Book Review: Game Slaves by Gard Skinner

Game Slaves CoverGard Skinners first Young Adult title, Game Slaves, blasts open with a stunning fight scene you would play through in the middle of a video game. As team leader Phoenix describes the new girl on his team, he vividly describes the world they live in.

The next hundred pages is reminiscent of dull rehashing of Sophies World, targeted at 14-year-old boys who for some reason will end up forced away from the controller stuck in their hands and into this volume.

Wreck-It-Ralph meets The Matrix after about 125 pages, when the book finally hooks and we finally get out of the video game world and start receiving answers to our questions. Finally, the characters we have spent the past hundred pages trying to invest in actually grow some depth – with the exception of Dakota, the only character who has so far had any depth, who some how manages to regress.

Skinners attempt at leveling cyberethics to a comprehensible level for teenage guys (and gals) comes off like that college course that you could not stay awake during, despite how much ice cream you ate before.

Indeed, Skinner’s grisly dystopia haunts more deeply than most in this era of hype about the dim future we have at hand if we make the wrong decision. He plots a future most likely if our society continues to be controlled by the true powers that exert their force on our daily lives.

Game Slaves by Gard Skinner (ISBN:978-0-97259-6) is available in Hardcover on January 7th, 2014 and is published by the Houghton Mifflin Harcourt Children’s Book Group. Thanks to @HMHkids for sending me an ARC of this title. Check out the book on Facebook. You can also check out a preview of the first two chapters here.

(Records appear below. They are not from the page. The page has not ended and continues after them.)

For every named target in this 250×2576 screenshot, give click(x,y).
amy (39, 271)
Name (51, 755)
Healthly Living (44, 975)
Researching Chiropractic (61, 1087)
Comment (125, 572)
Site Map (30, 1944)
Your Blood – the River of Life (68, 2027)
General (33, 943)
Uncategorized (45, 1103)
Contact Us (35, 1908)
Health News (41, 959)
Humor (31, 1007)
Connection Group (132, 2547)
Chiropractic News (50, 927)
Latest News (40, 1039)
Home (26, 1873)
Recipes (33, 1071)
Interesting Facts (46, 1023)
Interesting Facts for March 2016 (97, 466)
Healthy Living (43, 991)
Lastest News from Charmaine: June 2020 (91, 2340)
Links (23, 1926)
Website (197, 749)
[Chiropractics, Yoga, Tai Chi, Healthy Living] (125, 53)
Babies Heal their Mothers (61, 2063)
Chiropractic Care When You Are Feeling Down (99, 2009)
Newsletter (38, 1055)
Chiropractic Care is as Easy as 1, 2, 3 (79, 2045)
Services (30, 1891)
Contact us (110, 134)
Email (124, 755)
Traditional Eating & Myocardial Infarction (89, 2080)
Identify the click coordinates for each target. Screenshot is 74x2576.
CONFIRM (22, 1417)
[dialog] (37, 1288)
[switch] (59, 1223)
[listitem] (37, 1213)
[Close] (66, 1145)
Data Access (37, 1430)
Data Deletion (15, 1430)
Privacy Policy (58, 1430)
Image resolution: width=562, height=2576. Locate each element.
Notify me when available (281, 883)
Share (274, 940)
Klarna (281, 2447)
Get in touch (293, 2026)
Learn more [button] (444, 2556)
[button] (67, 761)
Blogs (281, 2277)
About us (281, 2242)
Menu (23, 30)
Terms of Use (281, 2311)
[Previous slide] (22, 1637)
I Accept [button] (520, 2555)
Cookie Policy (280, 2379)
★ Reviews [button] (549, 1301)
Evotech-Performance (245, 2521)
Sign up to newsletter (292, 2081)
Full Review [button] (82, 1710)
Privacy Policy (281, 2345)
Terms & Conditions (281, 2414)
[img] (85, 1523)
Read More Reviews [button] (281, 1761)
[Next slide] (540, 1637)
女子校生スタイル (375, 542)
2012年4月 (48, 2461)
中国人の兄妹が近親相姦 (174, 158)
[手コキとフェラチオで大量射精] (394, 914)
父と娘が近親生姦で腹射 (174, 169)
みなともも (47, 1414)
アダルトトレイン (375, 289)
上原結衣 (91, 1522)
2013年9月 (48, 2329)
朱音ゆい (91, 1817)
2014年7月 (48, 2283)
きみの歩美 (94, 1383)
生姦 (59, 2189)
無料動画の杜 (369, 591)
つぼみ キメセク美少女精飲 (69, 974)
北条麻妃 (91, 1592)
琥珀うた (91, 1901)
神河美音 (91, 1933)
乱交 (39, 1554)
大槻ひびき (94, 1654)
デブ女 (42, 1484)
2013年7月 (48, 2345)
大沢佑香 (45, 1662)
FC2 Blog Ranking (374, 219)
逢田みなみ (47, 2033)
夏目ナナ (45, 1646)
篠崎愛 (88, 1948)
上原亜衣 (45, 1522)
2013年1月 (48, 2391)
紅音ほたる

2 Comments on “Book Review: Game Slaves by Gard Skinner

  1. Talli
    August 29, 2013

    Finally got to the hook, huh…125 pages in. Ouch. I had that class that was difficult to stay awake in…it was a Sci Fi Lit class. Somehow the professor made sci fi boring. It was quite fascinating, really. Fascinating in a boring way.

    Anyway, probably will not be spending my time reading this, but glad to know if I ever do what to expect (especially for the first 125 pages).

    • Nathanial
      August 29, 2013

      Once it gets going, I read it in like, two and a half hours. It was just super slow to start. Actually, ended up being one of the best-realized dystopia’s I’ve read in awhile… just super slow start. And the ARC I had has a ton of words missing in random places early on, but not as much later on.